** start of DATA ROWS **
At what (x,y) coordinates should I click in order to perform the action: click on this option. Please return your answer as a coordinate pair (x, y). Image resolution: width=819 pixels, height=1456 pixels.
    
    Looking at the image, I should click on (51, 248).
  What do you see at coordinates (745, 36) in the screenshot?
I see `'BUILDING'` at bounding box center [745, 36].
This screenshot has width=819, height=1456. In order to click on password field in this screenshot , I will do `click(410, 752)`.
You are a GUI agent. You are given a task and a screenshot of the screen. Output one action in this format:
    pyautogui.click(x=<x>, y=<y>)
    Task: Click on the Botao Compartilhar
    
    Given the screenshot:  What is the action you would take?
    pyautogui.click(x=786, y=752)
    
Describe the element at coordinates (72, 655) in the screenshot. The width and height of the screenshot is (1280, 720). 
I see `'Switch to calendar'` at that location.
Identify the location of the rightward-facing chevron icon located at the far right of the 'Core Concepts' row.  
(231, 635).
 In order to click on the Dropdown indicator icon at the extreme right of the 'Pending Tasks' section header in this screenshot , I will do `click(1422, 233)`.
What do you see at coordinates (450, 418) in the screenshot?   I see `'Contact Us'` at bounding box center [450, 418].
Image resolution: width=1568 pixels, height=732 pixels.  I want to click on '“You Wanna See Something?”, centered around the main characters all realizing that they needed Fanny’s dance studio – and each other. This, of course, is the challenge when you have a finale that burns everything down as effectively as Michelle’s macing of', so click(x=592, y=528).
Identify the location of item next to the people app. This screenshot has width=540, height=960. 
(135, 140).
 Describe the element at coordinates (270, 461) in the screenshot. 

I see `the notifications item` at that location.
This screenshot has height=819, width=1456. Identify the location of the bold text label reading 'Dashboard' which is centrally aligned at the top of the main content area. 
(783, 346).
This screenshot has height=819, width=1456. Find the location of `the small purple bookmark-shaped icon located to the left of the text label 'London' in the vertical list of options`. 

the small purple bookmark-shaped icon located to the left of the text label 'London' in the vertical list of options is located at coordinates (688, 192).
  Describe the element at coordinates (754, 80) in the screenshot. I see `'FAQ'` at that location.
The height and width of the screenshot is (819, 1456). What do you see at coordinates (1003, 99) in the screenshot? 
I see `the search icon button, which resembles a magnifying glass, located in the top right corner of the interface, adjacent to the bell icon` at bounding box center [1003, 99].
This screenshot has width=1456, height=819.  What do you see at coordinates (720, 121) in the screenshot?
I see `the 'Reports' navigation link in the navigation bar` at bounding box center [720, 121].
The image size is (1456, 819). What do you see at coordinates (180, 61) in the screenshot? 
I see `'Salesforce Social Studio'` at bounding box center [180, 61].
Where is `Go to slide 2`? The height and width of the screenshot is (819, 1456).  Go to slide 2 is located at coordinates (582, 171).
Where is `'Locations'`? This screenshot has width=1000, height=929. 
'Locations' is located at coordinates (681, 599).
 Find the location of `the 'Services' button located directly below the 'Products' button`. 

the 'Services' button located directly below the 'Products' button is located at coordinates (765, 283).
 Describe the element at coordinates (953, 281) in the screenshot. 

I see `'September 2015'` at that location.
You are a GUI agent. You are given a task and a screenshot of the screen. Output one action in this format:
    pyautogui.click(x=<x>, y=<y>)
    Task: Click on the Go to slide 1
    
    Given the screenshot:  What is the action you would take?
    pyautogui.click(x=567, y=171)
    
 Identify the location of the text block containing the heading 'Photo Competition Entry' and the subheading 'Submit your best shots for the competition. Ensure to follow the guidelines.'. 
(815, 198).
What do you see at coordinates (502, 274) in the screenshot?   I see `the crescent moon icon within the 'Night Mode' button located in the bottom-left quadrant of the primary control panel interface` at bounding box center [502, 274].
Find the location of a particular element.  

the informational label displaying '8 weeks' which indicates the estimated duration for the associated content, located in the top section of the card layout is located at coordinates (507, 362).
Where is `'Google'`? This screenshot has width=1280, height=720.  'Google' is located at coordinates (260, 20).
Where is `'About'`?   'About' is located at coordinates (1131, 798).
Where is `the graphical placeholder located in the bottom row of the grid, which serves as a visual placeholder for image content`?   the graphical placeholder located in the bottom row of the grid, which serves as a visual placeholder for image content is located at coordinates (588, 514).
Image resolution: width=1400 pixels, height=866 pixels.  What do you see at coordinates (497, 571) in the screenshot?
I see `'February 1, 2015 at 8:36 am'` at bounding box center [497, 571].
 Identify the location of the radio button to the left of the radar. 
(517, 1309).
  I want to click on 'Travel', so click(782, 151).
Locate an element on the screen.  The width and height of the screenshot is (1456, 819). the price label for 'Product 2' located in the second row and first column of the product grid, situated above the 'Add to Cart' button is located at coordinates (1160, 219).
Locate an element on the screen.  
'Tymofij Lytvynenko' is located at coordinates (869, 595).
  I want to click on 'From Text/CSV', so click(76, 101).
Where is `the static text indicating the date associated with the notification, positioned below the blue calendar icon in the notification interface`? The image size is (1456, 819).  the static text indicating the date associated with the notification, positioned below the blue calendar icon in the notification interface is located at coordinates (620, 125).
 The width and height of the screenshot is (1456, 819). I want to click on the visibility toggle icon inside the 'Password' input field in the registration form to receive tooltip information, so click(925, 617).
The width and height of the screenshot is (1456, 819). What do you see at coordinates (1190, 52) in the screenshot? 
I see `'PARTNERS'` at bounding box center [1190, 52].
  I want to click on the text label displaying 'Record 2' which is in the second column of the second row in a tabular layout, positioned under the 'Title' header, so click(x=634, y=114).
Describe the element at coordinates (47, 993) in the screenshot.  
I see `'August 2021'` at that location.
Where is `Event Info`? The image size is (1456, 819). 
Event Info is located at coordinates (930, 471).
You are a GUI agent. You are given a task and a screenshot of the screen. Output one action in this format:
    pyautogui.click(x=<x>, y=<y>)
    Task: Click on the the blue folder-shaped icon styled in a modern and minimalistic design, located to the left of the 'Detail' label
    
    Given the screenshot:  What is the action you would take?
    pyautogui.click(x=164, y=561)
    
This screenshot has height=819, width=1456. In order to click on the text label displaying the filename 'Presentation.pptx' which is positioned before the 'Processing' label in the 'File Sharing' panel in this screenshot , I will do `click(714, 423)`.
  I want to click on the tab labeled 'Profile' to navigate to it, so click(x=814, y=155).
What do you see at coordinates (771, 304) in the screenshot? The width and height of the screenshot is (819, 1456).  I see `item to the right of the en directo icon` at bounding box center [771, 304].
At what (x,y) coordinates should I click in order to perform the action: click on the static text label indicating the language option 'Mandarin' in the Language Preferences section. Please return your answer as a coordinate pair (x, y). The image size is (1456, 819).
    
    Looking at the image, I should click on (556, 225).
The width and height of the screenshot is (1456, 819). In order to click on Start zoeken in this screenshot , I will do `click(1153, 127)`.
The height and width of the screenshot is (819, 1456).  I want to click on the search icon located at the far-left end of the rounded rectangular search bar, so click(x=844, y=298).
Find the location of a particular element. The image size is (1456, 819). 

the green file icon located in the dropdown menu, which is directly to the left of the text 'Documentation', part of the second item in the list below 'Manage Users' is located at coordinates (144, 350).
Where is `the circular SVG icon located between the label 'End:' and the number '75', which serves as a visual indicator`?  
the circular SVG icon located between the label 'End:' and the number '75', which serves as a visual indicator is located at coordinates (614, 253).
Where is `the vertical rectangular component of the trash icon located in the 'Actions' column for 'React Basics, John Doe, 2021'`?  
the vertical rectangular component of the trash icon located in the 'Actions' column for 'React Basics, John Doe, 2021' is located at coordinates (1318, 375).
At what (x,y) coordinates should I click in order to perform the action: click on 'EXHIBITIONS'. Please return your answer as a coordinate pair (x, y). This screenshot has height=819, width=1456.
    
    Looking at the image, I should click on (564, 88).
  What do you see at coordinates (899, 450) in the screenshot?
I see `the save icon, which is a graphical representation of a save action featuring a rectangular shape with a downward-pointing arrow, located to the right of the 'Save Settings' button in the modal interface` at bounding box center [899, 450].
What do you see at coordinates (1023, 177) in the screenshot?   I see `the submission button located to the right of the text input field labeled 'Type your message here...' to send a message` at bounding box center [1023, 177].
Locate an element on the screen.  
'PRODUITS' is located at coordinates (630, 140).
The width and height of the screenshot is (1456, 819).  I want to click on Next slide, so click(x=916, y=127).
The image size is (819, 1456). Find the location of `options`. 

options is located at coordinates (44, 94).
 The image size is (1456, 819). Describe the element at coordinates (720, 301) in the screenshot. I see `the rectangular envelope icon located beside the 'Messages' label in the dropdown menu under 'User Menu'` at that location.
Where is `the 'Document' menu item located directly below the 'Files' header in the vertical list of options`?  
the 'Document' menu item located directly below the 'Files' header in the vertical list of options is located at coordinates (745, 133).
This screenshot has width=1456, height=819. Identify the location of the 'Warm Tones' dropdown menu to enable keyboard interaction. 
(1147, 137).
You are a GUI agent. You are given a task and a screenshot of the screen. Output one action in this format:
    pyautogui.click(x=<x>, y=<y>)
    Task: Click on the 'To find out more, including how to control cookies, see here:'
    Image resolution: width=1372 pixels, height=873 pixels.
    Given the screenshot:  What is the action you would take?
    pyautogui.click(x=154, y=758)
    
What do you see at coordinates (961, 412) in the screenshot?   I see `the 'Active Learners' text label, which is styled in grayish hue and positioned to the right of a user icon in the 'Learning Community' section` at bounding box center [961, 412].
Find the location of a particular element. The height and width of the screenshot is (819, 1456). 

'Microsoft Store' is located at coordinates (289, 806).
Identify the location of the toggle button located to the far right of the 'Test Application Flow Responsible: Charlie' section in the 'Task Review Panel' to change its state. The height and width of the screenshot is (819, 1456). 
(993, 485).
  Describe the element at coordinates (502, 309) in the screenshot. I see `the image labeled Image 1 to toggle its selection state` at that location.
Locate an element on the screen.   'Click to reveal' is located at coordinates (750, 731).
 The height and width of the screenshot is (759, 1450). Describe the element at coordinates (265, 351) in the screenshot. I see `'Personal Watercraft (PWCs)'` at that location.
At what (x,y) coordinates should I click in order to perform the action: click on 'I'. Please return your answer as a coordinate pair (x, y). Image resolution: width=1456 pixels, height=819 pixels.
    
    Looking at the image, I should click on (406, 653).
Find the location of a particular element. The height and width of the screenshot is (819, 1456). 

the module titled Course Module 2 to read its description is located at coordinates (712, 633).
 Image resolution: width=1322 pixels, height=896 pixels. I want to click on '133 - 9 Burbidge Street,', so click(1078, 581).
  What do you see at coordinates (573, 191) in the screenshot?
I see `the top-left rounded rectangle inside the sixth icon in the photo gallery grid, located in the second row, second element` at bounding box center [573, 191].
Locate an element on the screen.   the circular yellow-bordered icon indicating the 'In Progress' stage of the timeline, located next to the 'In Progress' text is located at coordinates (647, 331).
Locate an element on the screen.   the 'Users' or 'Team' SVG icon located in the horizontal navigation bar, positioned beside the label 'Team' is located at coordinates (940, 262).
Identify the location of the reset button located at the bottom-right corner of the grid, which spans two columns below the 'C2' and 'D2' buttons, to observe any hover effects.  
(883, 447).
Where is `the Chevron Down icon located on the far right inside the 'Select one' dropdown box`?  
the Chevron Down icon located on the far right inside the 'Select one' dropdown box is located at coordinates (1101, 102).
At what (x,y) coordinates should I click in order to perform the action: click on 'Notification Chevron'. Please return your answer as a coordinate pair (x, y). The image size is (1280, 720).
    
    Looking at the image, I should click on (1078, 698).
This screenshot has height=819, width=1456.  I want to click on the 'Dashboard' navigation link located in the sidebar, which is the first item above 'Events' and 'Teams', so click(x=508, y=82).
** end of DATA ROWS **
TASK OBJECTIVE: Reproduce the data verbatim, beginning with the line containing "coordinates (1131, 798)." and continuing through the line containing "coordinates (588, 514).".

ANSWER IN FULL:
Where is `'About'`?   'About' is located at coordinates (1131, 798).
Where is `the graphical placeholder located in the bottom row of the grid, which serves as a visual placeholder for image content`?   the graphical placeholder located in the bottom row of the grid, which serves as a visual placeholder for image content is located at coordinates (588, 514).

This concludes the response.